I am trying to prove that if $\{\mu_n\}_{n=1}^\infty$ is a sequence of probability measures on $(\mathbb{R},\mathcal{B})$ such that $\mu_n$ has distribution $N(m_n,\sigma_n^2)$ for each $n \in \mathbb{N}$, then $\{\mu_n\}_{n=1}^\infty$ is tight if and only if $\{m_n\}_{n=1}^\infty$ and $\{\sigma_n\}_{n=1}^\infty$ are bounded. I know this has already been posted here, but I'd like to prove it with a different approach.
The part I'm struggling with is proving that if $\{m_n\}_{n=1}^\infty$ is not bounded, then $\{\mu_n\}_{n=1}^\infty$ is not tight, that is, there exists $\varepsilon > 0$ such that for every $a > 0$ there exists $n \in \mathbb{N}$ verifying $\mu_n([-a,a]) \leq 1-\varepsilon$.

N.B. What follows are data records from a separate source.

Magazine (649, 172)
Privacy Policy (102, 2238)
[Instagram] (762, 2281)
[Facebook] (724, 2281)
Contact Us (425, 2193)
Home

As $\{m_n\}_{n=1}^\infty$ is not bounded, for every $a >0$ there exists $n \in \mathbb{N}$ such that $|m_n| > a$. Then
$$ \mu_n([-a,a]) = \int_{-a}^a \frac{1}{\sqrt{2\pi\sigma_n^2}}e^{-\frac{(t-m_n)^2}{2\sigma_n^2}} \, dt = \frac{1}{\sqrt{2\pi\sigma_n^2}}\int_{\frac{a-m_n}{\sigma_n}}^{-\frac{a+m_n}{\sigma_n}}e^{-\frac{s^2}{2}} \sigma_n ds = \frac{1}{\sqrt{2\pi}}\int_{\frac{a-m_n}{\sigma_n}}^{-\frac{a+m_n}{\sigma_n}}e^{-\frac{s^2}{2}} ds. \tag{$\ast$} $$
where in the second equality I've done the substitution $\frac{t-m_n}{\sigma_n} = s$, $dt = \sigma_n ds$ (this substitution transforms $[-a,a]$ into $[\frac{a-m_n}{\sigma_n}, -\frac{a+m_n}{\sigma_n}]$ because $|m_n| > a$ implies $a-m_n < 0$ and $a+m_n < 0$). If it could be proven something like
$$ \int_{\frac{a-m_n}{\sigma_n}}^{-\frac{a+m_n}{\sigma_n}}e^{-\frac{s^2}{2}} ds \leq \int_0^\infty e^{-\frac{s^2}{2}} ds = \sqrt{\frac{\pi}{2}}, $$
then we would have
$$ \mu_n([-a,a]) \leq \frac{1}{\sqrt{2\pi}}\sqrt{\frac{\pi}{2}} = \frac{1}{2}, $$
which would prove that $\{\mu_n\}_{n=1}^\infty$ is not tight. So the part in which I'm stuck is bounding the integral in $(\ast)$.